In mammals, the phospholipase A₂ superfamily consists of six types of diverse enzymes: GIV PLA₂ [cytosolic calcium-dependent PLA₂ (cPLA₂)], GVI PLA₂ [calcium-independent PLA₂ (iPLA₂)], several groups of secreted PLA₂ (sPLA₂), two groups of platelet-activating factor-acetylhydrolases PLA₂ (PAF-AHs or GVII and GVIII PLA₂), GXV PLA₂ (lysosomal PLA₂), and GXVI PLA₂ (adipose PLA₂) [4]. However, four types of human PLA₂s have been targeted for the development of synthetic inhibitors as new medicinal agents: GIVA cPLA₂, sPLA₂, cytosolic GVIA iPLA₂ and lipoprotein-associated PLA₂ (LpPLA₂ or GVII PLA₂). The various classes of small-molecule synthetic PLA₂ inhibitors are summarized in two recent review articles [7,8]. Apart from their importance as new potential therapeutics to treat inflammatory diseases, small-molecule PLA₂ inhibitors are excellent tools to unveil the role that each PLA₂ type plays in cells and in vivo.

In the present review article, we discuss the inhibitors targeting each one of GIVA cPLA₂, GVIA iPLA₂, sPLA_2, and LpPLA₂. We present the most important small-molecule synthetic PLA₂ inhibitors developed and studied, focusing on recent research on PLA₂ inhibitors, their applications to understand the role of each PLA₂ type in cells and in vivo and their therapeutic potential. Computational studies aiming at understanding in depth enzyme-inhibitor interactions as well as recent advances in assaying the activity of PLA₂s are discussed. Inhibitors that reached clinical trials are also summarized, although none of them entered the clinical market yet.

2. Inhibitors of cytosolic phospholipase A₂

Although multiple subgroups of cytosolic PLA₂ have been discovered in different cell types [4], the first purified and sequenced Group IVA cPLA₂ (also known as cPLA₂α) is the most well studied one. This enzyme is widely distributed in cells throughout most types of human tissue and it exhibits a marked preference for hydrolysis of AA at the sn-2 position of phospholipid substrates. GIVA cPLA₂ is an 85 kDa protein that is regulated by intracellular calcium. It contains 749 amino acids and consists of an N-terminal C2 domain and a C-terminal catalytic domain. The crystal structure of GIVA cPLA₂ was solved in 1999 by Dessen et al. [9] For the hydrolysis of its substrate phospholipid, the catalytic domain of GIVA cPLA₂ utilizes an unusual catalytic dyad, Ser-228/Asp-549, located in the α/β hydrolase domain [10,11]. In a recent review article, Leslie has reviewed the role of cytosolic PLA₂ in normal physiological processes and disease [12].

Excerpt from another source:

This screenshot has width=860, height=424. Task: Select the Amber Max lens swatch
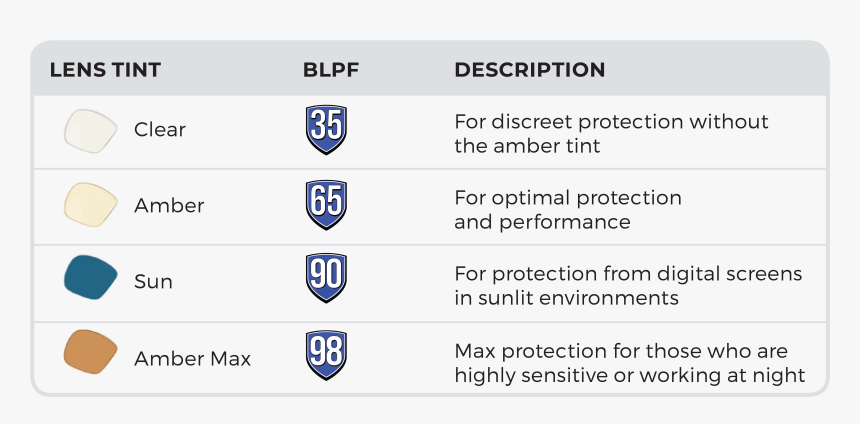click(90, 352)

Indole derivatives, initially developed by Wyeth, constitute one of the most well studied classes of GIVA cPLA₂ inhibitors [4,13]. Ecopladib, presenting IC₅₀ values 0.15 μM in a GLU assay and 0.11 μM in a rat whole blood assay [14], displayed oral efficacy in the rat carrageenan air pouch and rat carrageenan-induced paw edema models and advanced to phase I clinical trials. Giripladib (1, Fig. 1 ) was the most promising of this indole series and it was advanced into a Phase II clinical trial for osteoarthritis. However, the trial was terminated due to a failure to differentiate from the standard of care with naproxen because of gastroenterologic effects [15].

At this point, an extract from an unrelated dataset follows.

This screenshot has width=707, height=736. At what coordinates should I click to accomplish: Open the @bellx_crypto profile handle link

The structurally related compound 2 (ZPL-5212372, Fig. 1, formerly known as PF-5212372), is a highly potent and selective inhibitor of GIVA cPLA₂ against both isolated enzyme and in whole cell systems (IC₅₀ value 7 nM in a GLU assay) [16], that exhibits slow-offset inhibitory kinetics affording long duration of action. It demonstrated excellent efficacy in small and large animal models of airway and skin inflammation and Ziarco Pharma conducted a Phase I single ascending dose study via the inhaled route in healthy volunteers. ZPL-5212372 was found to be safe and well tolerated up to high doses. A randomized, adaptive design, double-blind, placebo controlled, sequential group study to determine the safety, tolerability, pharmacokinetics and efficacy of twice daily application of a topical ZPL-5212372 (1.0% w/w) ointment administered for up to 2 weeks in adult healthy volunteers and patients with moderate to severe atopic dermatitis is in progress. Results information has been submitted to ClinicalTrials.gov in February 2018, but is not yet publicly available [17].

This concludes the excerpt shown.